That is why finite volume is so common in transport and environmental systems. The method echoes the underlying physics instead of merely approximating the derivatives.
63.7 Worked example 3: why finite elements dominate structural analysis
In a structural problem, geometry is often awkward: holes, supports, joints, changing thickness, mixed materials. A regular grid is not always natural.
Finite elements instead approximate the displacement field using basis or shape functions:
\[u_h(x) = \sum_i U_i \phi_i(x)\]
The unknowns are the nodal coefficients \(U_i\). The governing equations become a matrix system
\[K\mathbf{U} = \mathbf{f}\]
where \(K\) is the stiffness matrix — a different \(K\) from the control gain in Chapter 1, but the same letter is standard in both fields.
The important mathematical point is not the assembly details. It is that the continuum problem has been projected onto a finite-dimensional space spanned by the \(\phi_i\). Geometry and material behaviour are therefore represented through the choice of mesh and basis functions, not just through a derivative stencil.

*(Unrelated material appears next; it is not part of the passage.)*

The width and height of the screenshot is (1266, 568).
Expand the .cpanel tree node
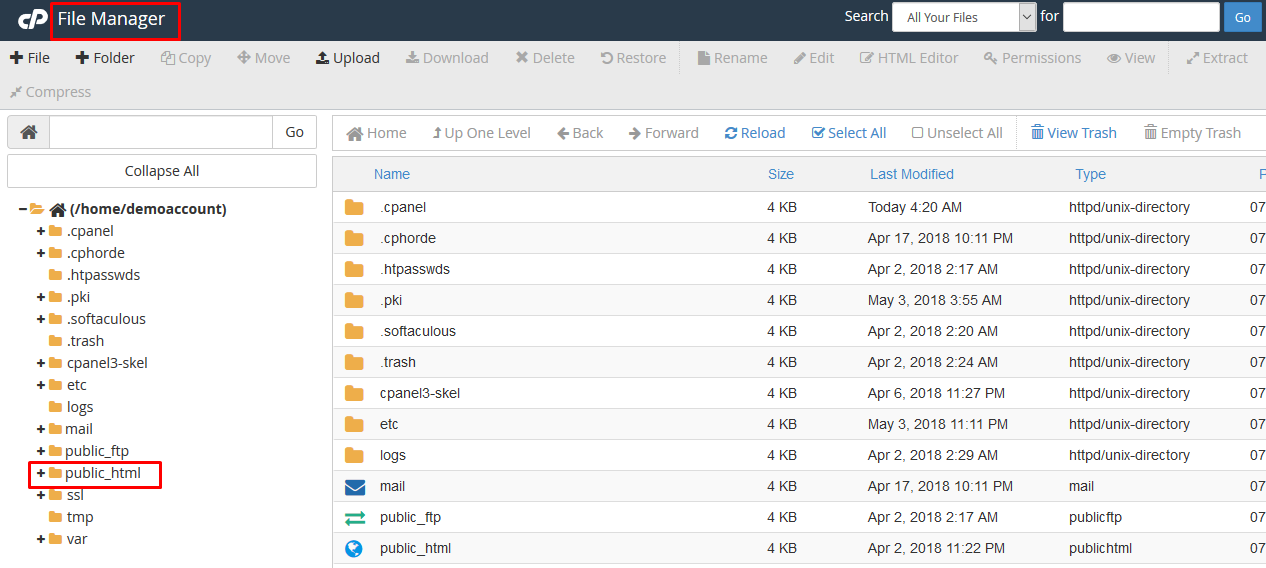[41, 231]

A second important point is that \(K\) is almost always sparse: each basis function \(\phi_i\) overlaps only with neighbouring basis functions, so most entries of \(K\) are zero. A mesh with millions of nodes still produces a matrix with only a few non-zeros per row. This sparsity is why large FEM problems are computationally tractable — direct or iterative sparse solvers exploit it heavily, and it is why scientific computing and finite element analysis are inseparable subjects at scale.
63.8 Where this goes
The next natural continuation is Nonlinear optimisation for design and operations. Once a simulation model is trustworthy enough to represent the system, design questions become computational questions: which shape, parameter, schedule, or control setting produces the best feasible outcome?
This chapter also deepens what you should mean by “model.” In upper-year work, the numerical method is not downstream implementation detail. It is part of the model’s claim to credibility.
- heat-transfer simulation in machine components
- finite-element structural analysis
- finite-volume flow and transport models
- weather, hydrology, and terrain-based environmental models
- sparse linear systems in scientific computing
- mesh-sensitivity and timestep-sensitivity studies
63.9 Exercises
These are project-style exercises. Do not stop at the formula. Explain what the numerical choice means for the model.
63.9.1 Exercise 1
For the explicit diffusion scheme with \(D = 2\), \(\Delta x = 0.05\), and \(\Delta t = 0.0004\), compute
\[r = \frac{D\Delta t}{(\Delta x)^2}\]
and decide whether the time step is plausibly stable for the standard explicit scheme.
63.9.2 Exercise 2
A finite-volume cell has inflow flux \(F_{i-1/2} = 3\), outflow flux \(F_{i+1/2} = 5\), source term \(s_i = 1\), and width \(\Delta x = 2\).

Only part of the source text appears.